Türkçe şöyledir, İngilizce böyledir; tarihi boyutu budur şeklinde giden zırvaların kime ne yararı olduğunu bilmiyorum ama insanların konuşarak içlerindeki egolarını sokaklara dökerek rahatlama yoluna gittiklerini rahatlıkla söyleyebilirim.

Sondan eklemeli bir dil olarak Türkçe kelime köklerine gelen yapım ekleri itibariyle yeni kelime üretmeye/türetmeye uygun bir dil tabiatıyla. İngilizce gibi farklı kökene sahip dillerde sondan ekleme mümkün olmadığından tek kelimenin farklı anlamları ihtiva etmesine daha sık rastlanıyor. Durum böyle olunca bazı harf kısaltmalarından yeni kelimeler türetilebiliyor İngilizce gibi dillerde. Bunu İngilizce çok basit ve yavan bir dil, Türkçemiz ne hoş gibi dillendirerek saçma milliyetçilik yaparak cümleleştirmek manasız geliyor bana.
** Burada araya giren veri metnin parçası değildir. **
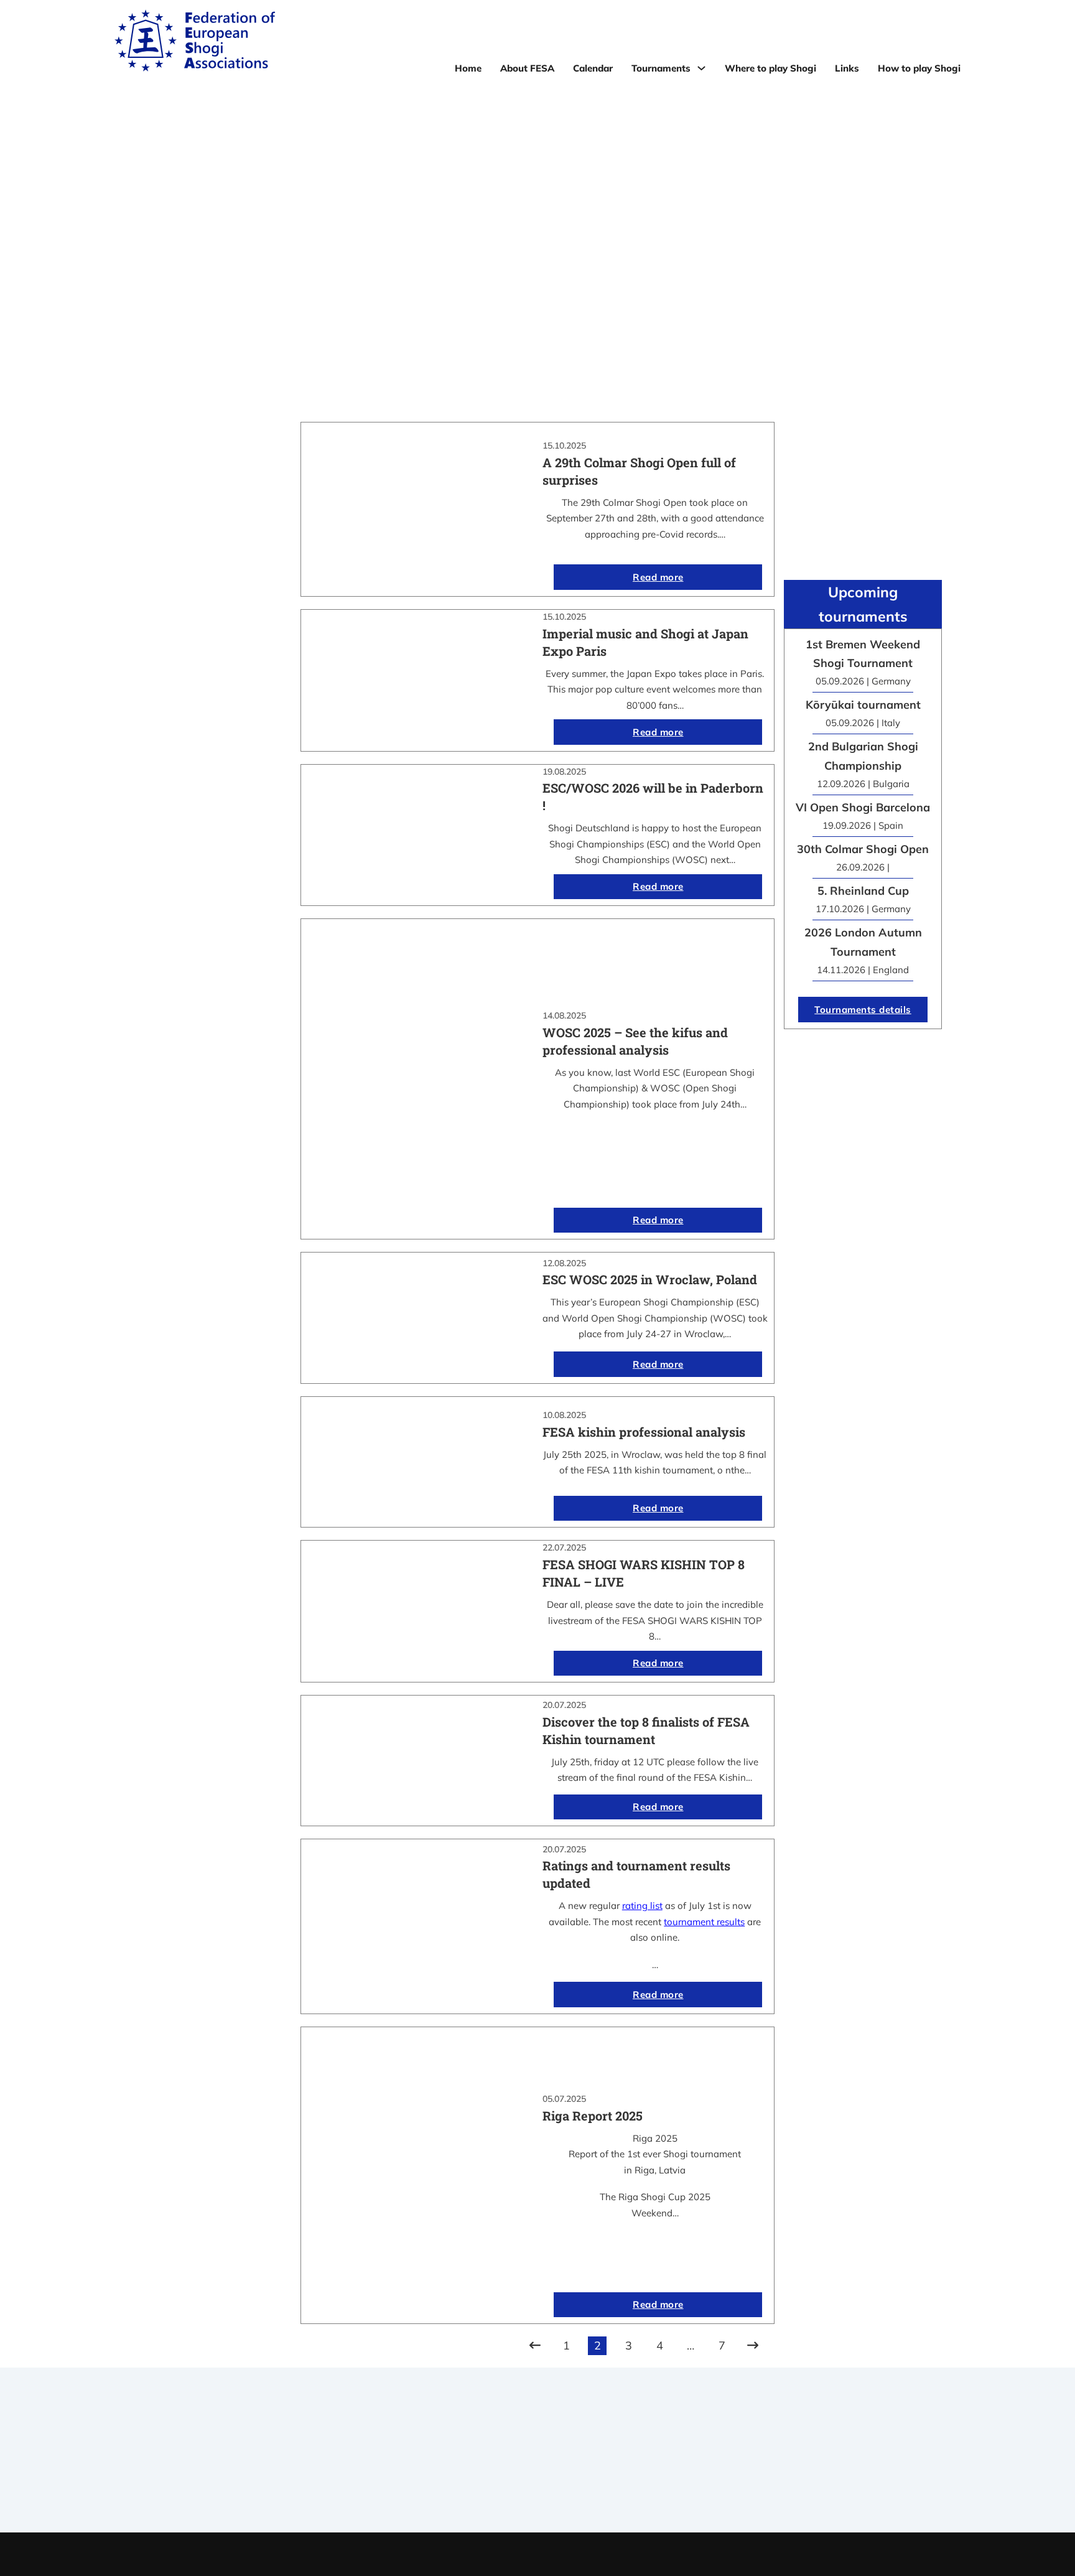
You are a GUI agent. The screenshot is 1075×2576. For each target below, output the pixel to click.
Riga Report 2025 (592, 2115)
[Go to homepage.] (194, 43)
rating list (642, 1905)
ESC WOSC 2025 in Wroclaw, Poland (649, 1279)
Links (847, 68)
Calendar (593, 68)
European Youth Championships (769, 2487)
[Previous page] (535, 2345)
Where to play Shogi (770, 68)
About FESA (527, 68)
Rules (537, 2487)
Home (468, 68)
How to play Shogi (919, 68)
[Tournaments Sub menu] (701, 68)
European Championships (770, 2470)
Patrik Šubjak (579, 2554)
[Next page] (752, 2345)
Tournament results (769, 2455)
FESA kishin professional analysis (643, 1432)
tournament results (704, 1922)
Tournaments (661, 68)
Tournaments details (862, 1009)
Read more (658, 577)
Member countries (537, 2470)
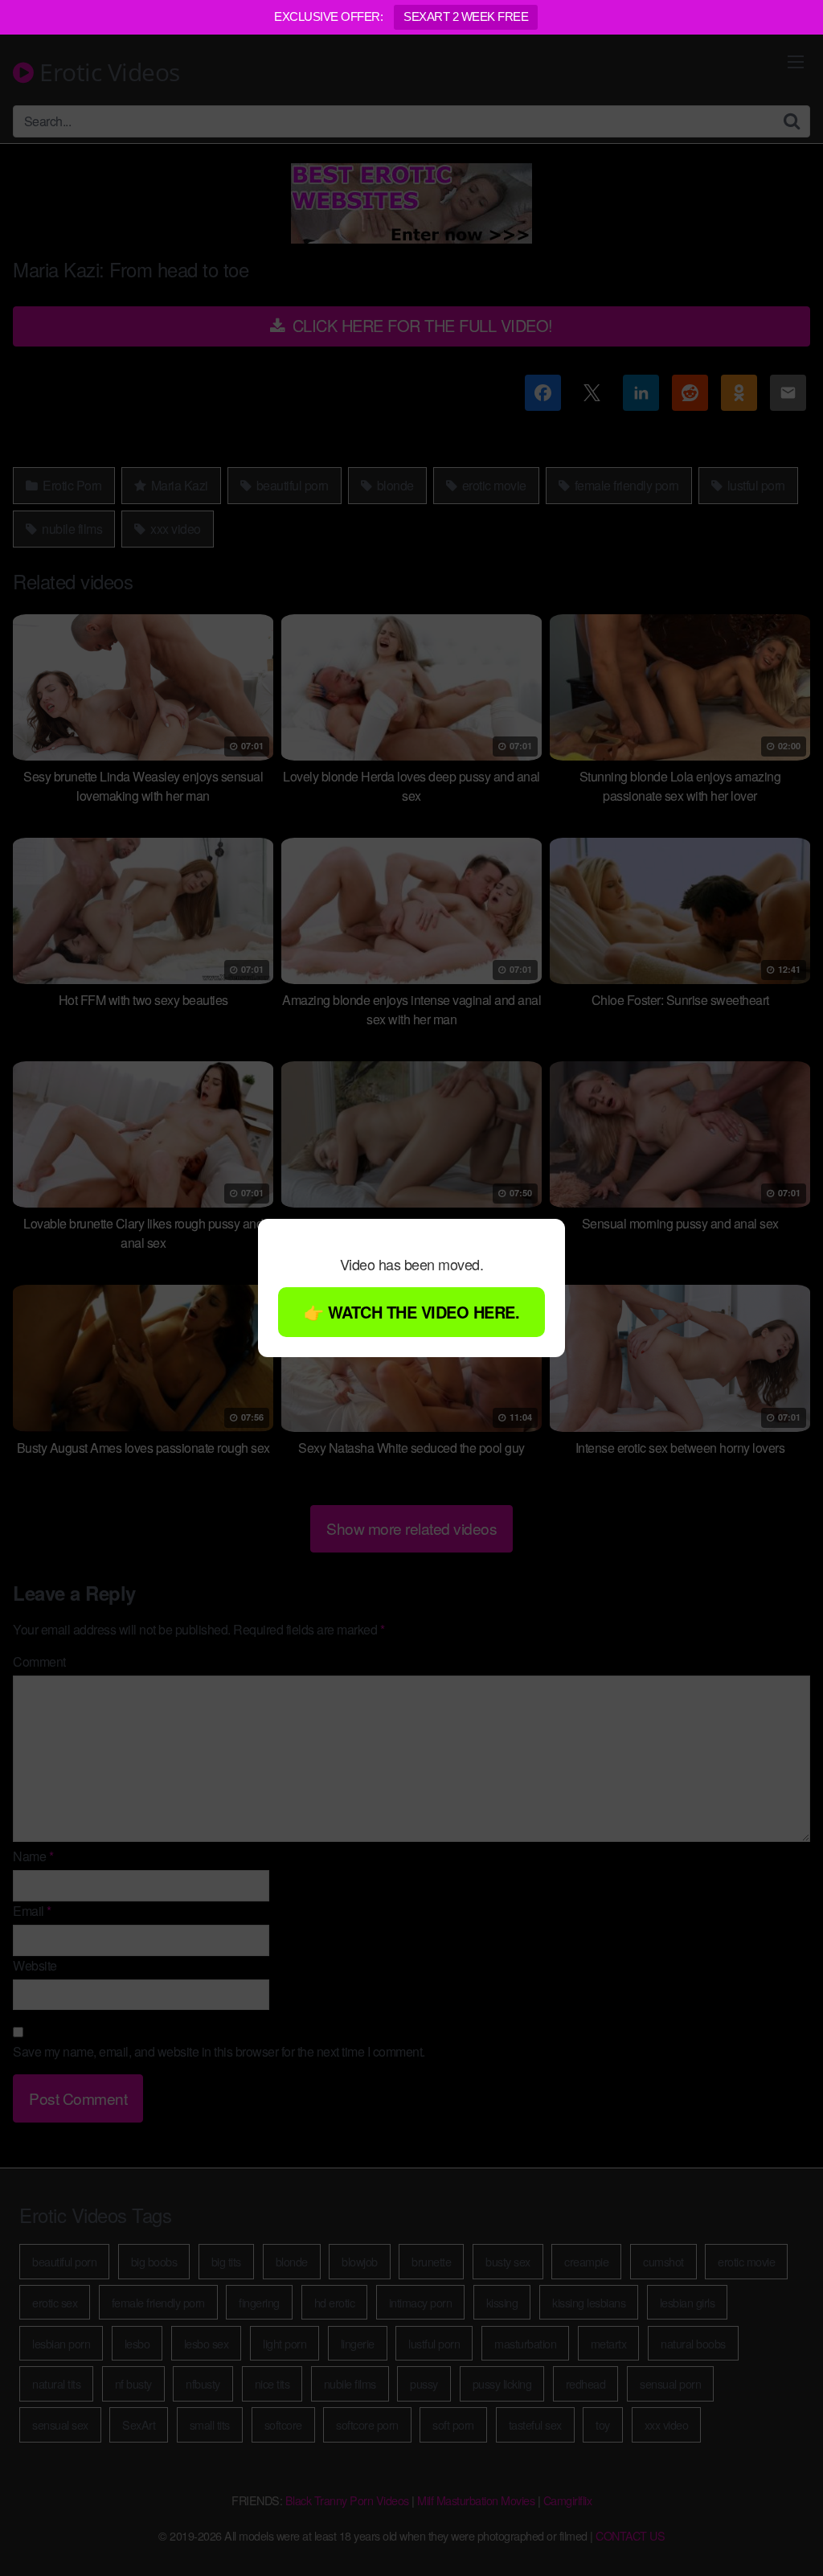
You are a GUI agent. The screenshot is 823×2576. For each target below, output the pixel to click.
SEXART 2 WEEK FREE (465, 16)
Her dilin kendine özgü özellikleriyle, diğer dillerle karşılaştırıldığında işlevsel olan ya da olmayan yanları olabilir. Bu özellikler o dilleri kötü ya da iyi yapmaz. Zaten bir kavramı sadece iyi ya da kötü olarak değerlendirmek insanoğlunun en büyük yanlışlarından biridir.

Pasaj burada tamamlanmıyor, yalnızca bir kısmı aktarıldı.